On Twitter yesterday, my friend Chris Blizzard mentioned to someone that I often say “brands are like sponges.” When I saw this, I realized that a) I haven’t said this in a while and b) I should say it more often because it is a freakin’ awesome way to think about brands. So I’m saying it again right now. Right here.

A brand is like a sponge. Except it is probably dirtier than this one.

A brand is like a sponge. Except it is probably dirtier than this one.

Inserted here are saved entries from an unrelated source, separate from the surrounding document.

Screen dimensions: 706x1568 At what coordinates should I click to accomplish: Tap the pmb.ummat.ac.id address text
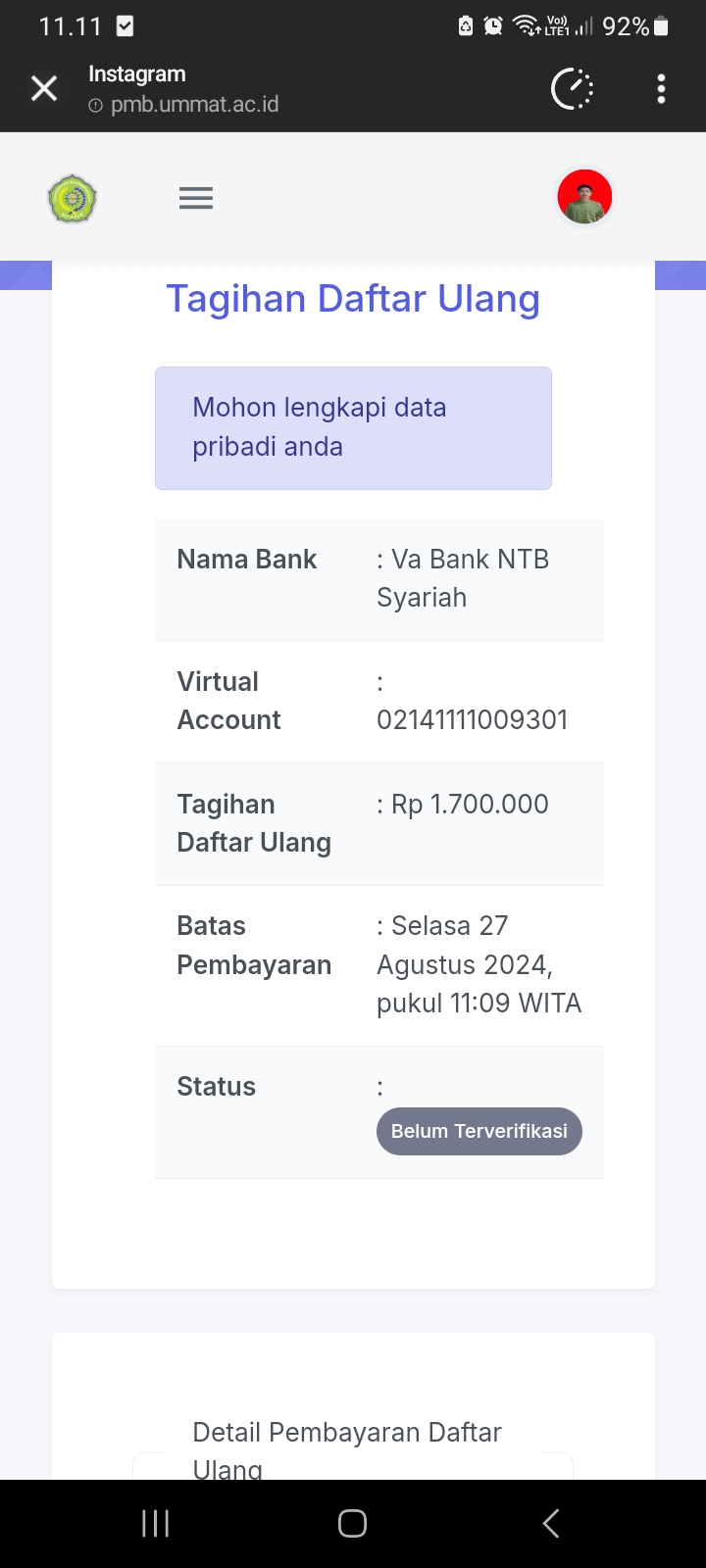194,105
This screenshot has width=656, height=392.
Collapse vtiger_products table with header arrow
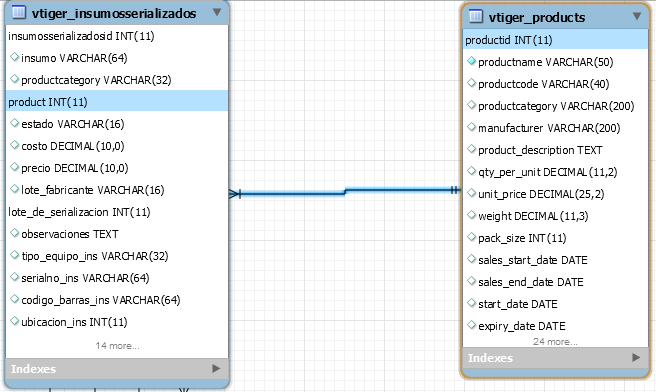tap(637, 16)
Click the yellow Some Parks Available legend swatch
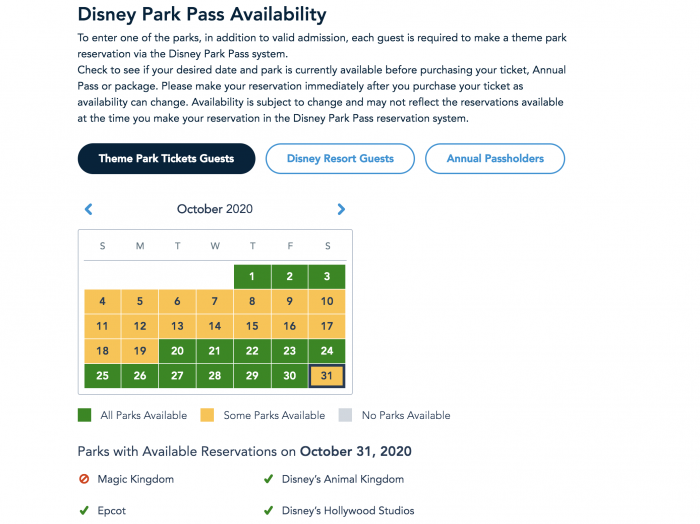This screenshot has height=524, width=700. [207, 415]
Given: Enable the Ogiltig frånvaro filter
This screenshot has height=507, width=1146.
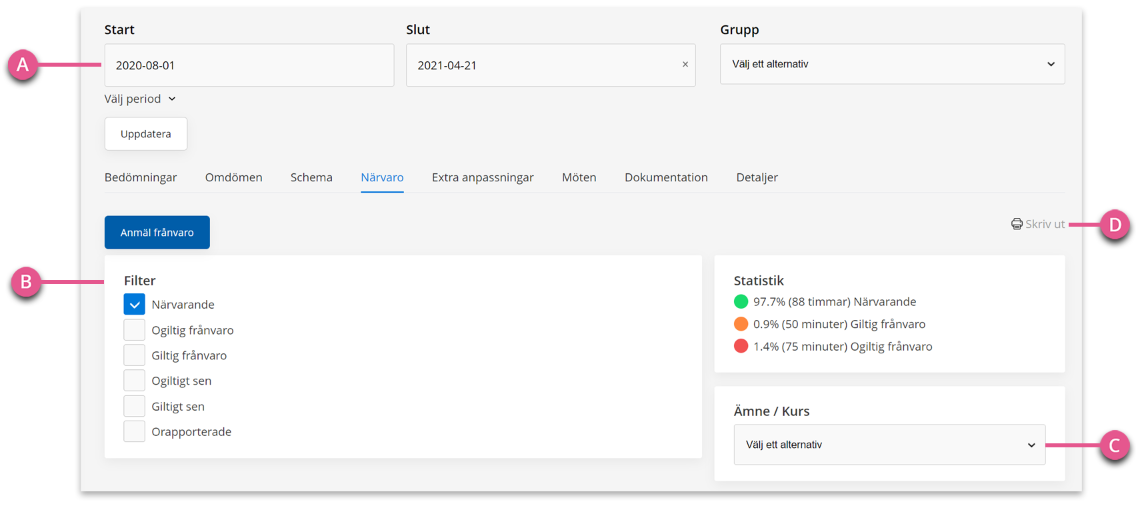Looking at the screenshot, I should pyautogui.click(x=134, y=330).
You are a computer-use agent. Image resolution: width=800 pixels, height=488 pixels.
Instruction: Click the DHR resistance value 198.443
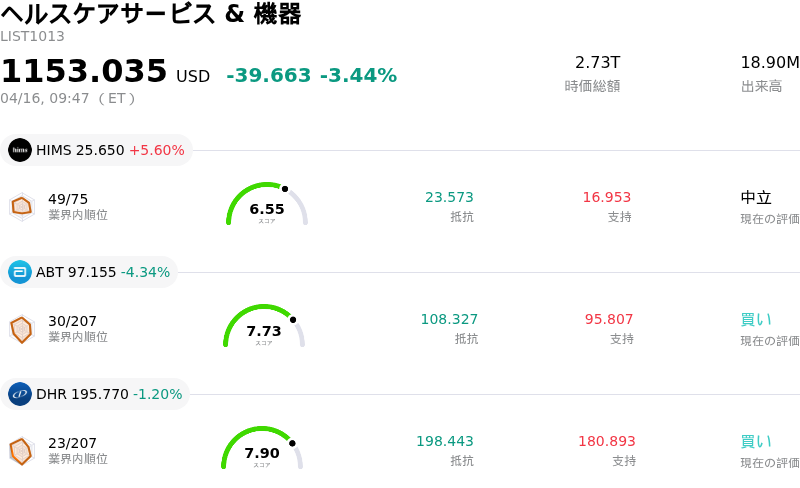pos(445,441)

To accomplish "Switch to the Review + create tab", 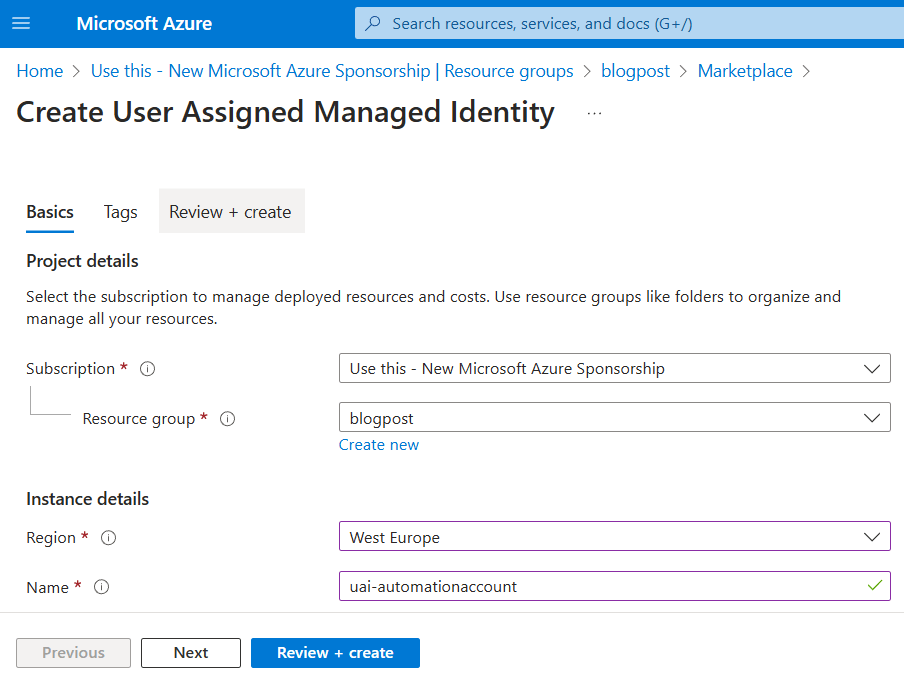I will pos(230,212).
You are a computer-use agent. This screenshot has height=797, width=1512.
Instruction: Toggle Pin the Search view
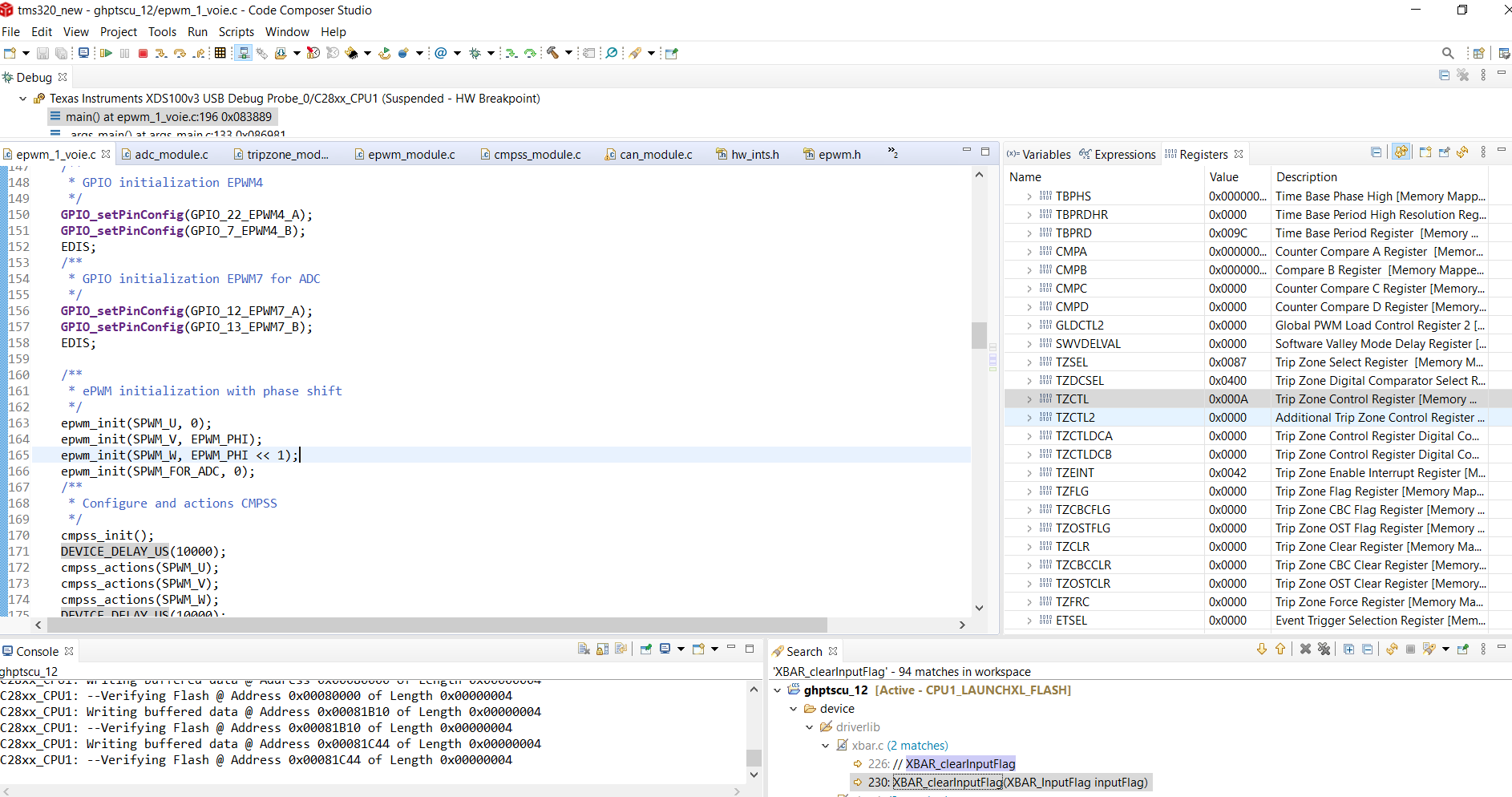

It’s actually not my line. I got it from the Scott Bedbury book A New Brand World (one of the top ten books behind Dark Matter Matters). Near the beginning of the book, Scott, who is one of the masterminds behind the good ol’ days of the Nike brand in the 80s and the Starbucks brand in the 90s, provides one of my favorite definitions of what a brand is:

A brand is the sum of the good, the bad, the ugly, and the off strategy. It is defined by your best product as well as your worst product. It is defined by award-winning advertising as well as by the god-awful ads that somehow slipped through the cracks, got approved, and, not surprisingly, sank into oblivion. It is defined by the accomplishments of your best employee– the shining star in the company who can do no wrong– as well as by the mishaps of the worst hire that you ever made. It is also defined by your receptionist and the music your customers are subjected to when they are placed on hold. For every grand and finely worded public statement by the CEO, the brand is also defined by derisory consumer comments overheard in the hallway or in a chat room on the Internet. Brands are sponges for content, for images, for fleeting feelings. They become psychological concepts held in the minds of the public, where they may stay forever. As such, you can’t entirely control a brand. At best you can only guide and influence it.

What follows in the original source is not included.